Exercise goal ->
Present the data from its start through the line that contains "coord(39,178)" as a two-column CSV with the headers instruction and click_point. Each request gets one row, with its text and its answer in their own quoted fields and any line breaks replaced by spaces.

Dataset excerpts ->

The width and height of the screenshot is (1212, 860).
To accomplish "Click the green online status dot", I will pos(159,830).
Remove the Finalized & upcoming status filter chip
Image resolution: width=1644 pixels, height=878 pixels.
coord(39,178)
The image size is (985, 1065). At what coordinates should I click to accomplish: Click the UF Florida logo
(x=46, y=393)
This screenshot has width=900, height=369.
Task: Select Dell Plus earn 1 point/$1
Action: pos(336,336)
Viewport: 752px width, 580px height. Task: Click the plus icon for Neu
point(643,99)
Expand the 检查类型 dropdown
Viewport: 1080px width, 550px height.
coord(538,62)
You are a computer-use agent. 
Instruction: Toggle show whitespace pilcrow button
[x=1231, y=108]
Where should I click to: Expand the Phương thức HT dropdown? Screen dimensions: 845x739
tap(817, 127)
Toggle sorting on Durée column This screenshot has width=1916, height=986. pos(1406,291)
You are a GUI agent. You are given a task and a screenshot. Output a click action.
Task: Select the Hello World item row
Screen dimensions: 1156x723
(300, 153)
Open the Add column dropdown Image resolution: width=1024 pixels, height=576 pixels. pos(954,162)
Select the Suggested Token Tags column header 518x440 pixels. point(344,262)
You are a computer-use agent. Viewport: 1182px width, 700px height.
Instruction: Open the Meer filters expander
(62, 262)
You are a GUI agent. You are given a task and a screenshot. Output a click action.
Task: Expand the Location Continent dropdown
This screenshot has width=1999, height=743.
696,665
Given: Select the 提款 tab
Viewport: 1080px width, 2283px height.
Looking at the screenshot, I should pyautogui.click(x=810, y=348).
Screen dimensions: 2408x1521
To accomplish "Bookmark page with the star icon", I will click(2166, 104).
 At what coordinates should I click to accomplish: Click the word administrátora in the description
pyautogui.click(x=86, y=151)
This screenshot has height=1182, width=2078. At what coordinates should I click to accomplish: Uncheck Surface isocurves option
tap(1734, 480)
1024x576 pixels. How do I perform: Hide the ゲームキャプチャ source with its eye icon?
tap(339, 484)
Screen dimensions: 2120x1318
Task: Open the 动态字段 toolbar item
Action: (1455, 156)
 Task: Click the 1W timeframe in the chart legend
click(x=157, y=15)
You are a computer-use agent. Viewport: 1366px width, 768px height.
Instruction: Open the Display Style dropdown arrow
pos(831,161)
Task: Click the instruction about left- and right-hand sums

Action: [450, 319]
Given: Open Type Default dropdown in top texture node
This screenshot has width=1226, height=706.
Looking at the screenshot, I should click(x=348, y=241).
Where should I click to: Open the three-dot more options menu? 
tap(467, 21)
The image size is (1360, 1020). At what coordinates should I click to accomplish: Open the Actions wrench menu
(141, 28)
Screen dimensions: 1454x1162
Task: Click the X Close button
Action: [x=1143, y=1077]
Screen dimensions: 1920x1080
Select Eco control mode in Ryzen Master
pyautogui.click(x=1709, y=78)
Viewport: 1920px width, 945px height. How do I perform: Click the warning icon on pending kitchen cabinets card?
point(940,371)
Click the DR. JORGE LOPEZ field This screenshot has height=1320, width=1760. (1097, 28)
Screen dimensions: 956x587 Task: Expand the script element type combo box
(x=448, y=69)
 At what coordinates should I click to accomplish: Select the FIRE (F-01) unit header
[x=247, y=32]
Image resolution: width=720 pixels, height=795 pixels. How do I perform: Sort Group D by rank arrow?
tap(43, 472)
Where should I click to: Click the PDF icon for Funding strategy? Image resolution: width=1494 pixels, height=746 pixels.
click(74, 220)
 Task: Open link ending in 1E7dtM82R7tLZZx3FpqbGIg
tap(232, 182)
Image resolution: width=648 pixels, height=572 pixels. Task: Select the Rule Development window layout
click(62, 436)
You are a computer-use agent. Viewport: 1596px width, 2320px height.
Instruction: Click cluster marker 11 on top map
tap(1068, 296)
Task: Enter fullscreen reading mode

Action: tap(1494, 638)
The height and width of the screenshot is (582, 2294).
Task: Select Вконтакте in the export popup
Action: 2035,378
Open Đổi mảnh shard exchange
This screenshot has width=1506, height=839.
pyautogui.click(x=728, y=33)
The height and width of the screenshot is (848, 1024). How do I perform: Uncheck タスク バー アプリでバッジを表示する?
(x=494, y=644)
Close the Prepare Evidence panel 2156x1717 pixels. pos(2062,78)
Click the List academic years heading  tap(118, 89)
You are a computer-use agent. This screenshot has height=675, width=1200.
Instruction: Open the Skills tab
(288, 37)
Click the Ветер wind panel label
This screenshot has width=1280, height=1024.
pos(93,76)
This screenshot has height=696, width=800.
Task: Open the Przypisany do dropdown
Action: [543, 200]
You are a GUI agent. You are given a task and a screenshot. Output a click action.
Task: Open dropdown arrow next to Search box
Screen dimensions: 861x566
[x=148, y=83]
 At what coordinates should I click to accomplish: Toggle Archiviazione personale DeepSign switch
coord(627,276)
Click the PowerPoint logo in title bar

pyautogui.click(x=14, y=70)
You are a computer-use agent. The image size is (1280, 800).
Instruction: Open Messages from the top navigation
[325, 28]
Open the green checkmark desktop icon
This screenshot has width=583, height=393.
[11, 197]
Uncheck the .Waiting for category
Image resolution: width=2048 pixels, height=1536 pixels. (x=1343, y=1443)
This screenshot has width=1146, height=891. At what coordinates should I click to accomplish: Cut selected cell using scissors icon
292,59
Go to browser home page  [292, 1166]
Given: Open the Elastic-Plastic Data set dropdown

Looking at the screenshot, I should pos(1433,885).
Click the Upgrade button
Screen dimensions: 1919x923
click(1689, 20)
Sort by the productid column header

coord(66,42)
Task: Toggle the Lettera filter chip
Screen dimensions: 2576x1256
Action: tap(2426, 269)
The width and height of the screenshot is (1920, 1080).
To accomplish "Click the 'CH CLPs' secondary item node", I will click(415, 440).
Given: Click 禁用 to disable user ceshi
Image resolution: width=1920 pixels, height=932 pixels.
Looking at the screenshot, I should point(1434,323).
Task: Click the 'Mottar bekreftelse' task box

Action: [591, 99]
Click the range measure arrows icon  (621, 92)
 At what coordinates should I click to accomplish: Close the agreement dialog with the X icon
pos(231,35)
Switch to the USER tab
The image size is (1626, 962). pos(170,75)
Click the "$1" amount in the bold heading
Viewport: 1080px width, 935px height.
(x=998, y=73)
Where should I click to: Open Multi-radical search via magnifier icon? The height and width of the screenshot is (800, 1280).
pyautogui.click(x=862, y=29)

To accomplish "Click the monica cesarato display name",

The response ->
instruction,click_point
"The width and height of the screenshot is (1212, 860). To accomplish ""Click the green online status dot"",","I will pos(159,830)."
"Remove the Finalized & upcoming status filter chip Image resolution: width=1644 pixels, height=878 pixels.","coord(39,178)"